Use Your Email and Calendar Like a Pro
After completing this unit, you'll be able to:
- Set up your calendar for success.
- Manage your email productively.
Sometimes, your email inbox can feel like a nonstop to-do list you have no control over. And it might feel urgent to reply to anything and everything promptly. Your calendar can become filled with meetings at times that don’t work for you, and therefore disrupt your routine.
In this unit, we discuss strategies for how to make your email and calendar work for you, rather than the other way around.
Every non-negotiable activity should go on your calendar. This includes customer calls, work meetings, and 1:1 conversations. But it also should include your breaks for meals, exercise, and personal time.
Take stock of how your days may be changing, if you have new demands on your time now that you’re working from home. Then employ these strategies to maximize your calendar.
- Block time for non-negotiable activities: Make sure all of your customer calls, work meetings, 1:1 conversations, and work meetings are on your calendar.

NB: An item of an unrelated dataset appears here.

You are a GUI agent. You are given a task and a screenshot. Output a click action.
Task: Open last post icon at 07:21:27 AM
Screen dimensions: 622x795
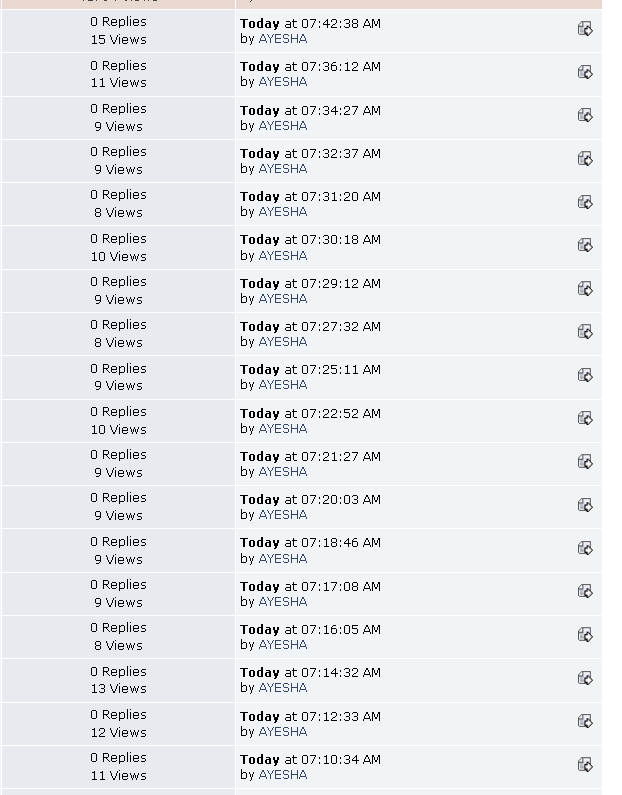[585, 461]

- Make sure your personal time is blocked: Don’t forget to block time for breaks, meals, and personal time (for example, home responsibilities, exercise, training sessions, virtual get-togethers, and so forth).
- Make non-negotiable activities public: If you’re someone whose time is really in demand, make your non-negotiable appointments public so that everyone can see the details, and clearly mark them as “do not book over this time.”
- Set your time zone and work hours: Most calendar apps offer features for you to set your working hours and time zone. Update these so your colleagues know when they can book time with you.
- Block time to get work done: Depending on your role, you may need uninterrupted time to get work done. Set those blocks on your calendar and be firm about keeping them.
Depending on your role, talk with your leadership about setting a “no interruptions” day each week where you agree to have no meetings. This can be especially helpful for engineers, creative staff, writers, and other roles that require hours of concentrated activity at a time.
Even if your entire company can’t commit to a “no interruptions” day, you can still explore setting it for specific roles at your company.
Yes, you read that correctly. Rather than responding to email throughout the day, consider scheduling a few times a day to read and respond to your emails. Again, this depends on your role; for some roles, this practice would not be workable.
If you want to try this out:
- Add blocks to your calendar to review your email.
- Turn off your email notifications.
- Communicate your availability to your colleagues.
When it is your time to check email, it’s important you act, rather than leaving things in your inbox.
Delete: Trash messages you don’t need to take action on.
Unsubscribe: Get off mailing lists you don’t want to follow.
Act: Do the task now, if you can do it in just a few minutes.
Respond: Answer now, if you can do it quickly.
Transfer: Forward the message to someone you delegate to handle it.
Economize: Be brief and clear—save time for everyone!
By putting your calendar and email to work for you, you’re positioning yourself to be more productive.
So you just learned how to transform your work practices, manage your time, and use your calendar and email more effectively. Now you can put these practices to work to promote your personal productivity during this time of crisis, and beyond. Stay safe and be well.